【FF15】 同じ夢を、あなたと (イグニス・R18)
第23章 夢
「あぁ…もちろんだ。
グレイス、愛してる」
極めてシンプルながらも、その分ストレートにイグニスの想いを届けてくれる言葉に、一気に目頭が熱くなる。
「私も…イグニスのこと…世界で一番、愛してる…」
「嬉しいよ、グレイス。
グレイスからそう言ってもらえること、本当に幸せだ…」
眉尻を下げながら嬉しそうに微笑み、背中に回していた手をそっと私の頬へと添える。
感情の昂りから火照るように熱をもったそこは、イグニスの手の感覚をひんやりと受け止め、彼のその仕草にまた一つ、心臓がトクンと跳ねた。
幸せと、ときめきと、ドキドキとで胸がいっぱいになる。

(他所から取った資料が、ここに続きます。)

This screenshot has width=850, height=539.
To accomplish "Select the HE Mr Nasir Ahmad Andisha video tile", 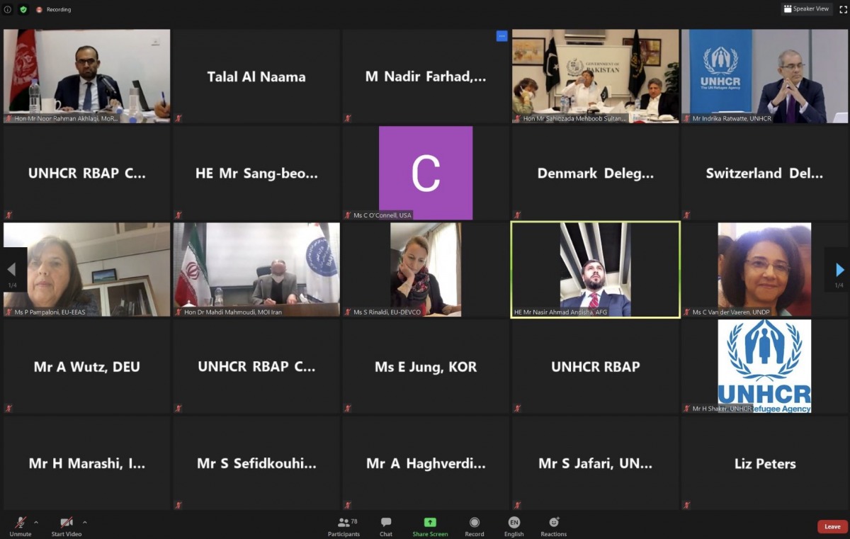I will click(595, 270).
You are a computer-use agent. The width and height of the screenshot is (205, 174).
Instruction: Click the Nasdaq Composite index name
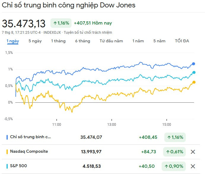point(29,152)
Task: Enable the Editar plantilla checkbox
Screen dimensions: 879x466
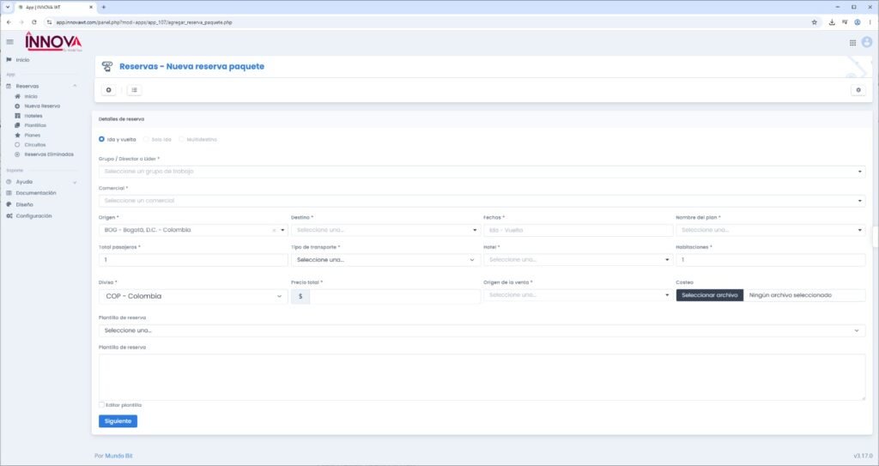Action: pos(101,405)
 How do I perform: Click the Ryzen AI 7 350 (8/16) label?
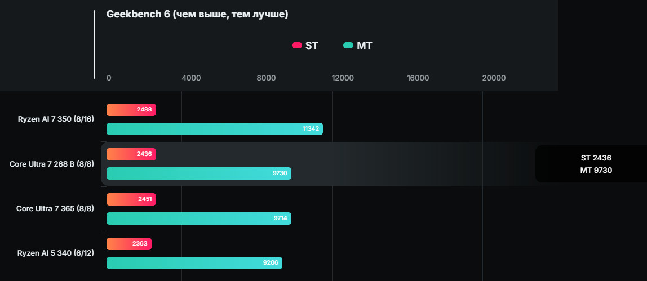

悲しい感情なんて一つもないのに、身体の中心が沸き上がるように熱くなって、ひとりでに涙がじんわりと滲む。
そんな私に、愛しいものを見つめるような優しい笑顔を向けながら、イグニスは言葉を続けた。
「…なぁグレイス、結婚式で行う誓いのキスには、誓った言葉を封じ込め、永遠のものとする、という意味があるのを知っているか?
グレイス、オレはここに見える沢山の星の光の前で…
何百万年と続く星の光のように、グレイスを想うオレの気持ちは永遠に変わらないと約束する。
その誓いをここで…、グレイスの唇に口付けて契っても良いか…?」
…誓いのキスに、そんな意味合いがあるなんて知らなかった。
愛の誓いを封じ込めて永遠にだなんて…とても素敵なお話。
イグニスだけをこの先もずっと愛し続けるという気持ちは、もちろん私も同じだから返事は迷わなかった。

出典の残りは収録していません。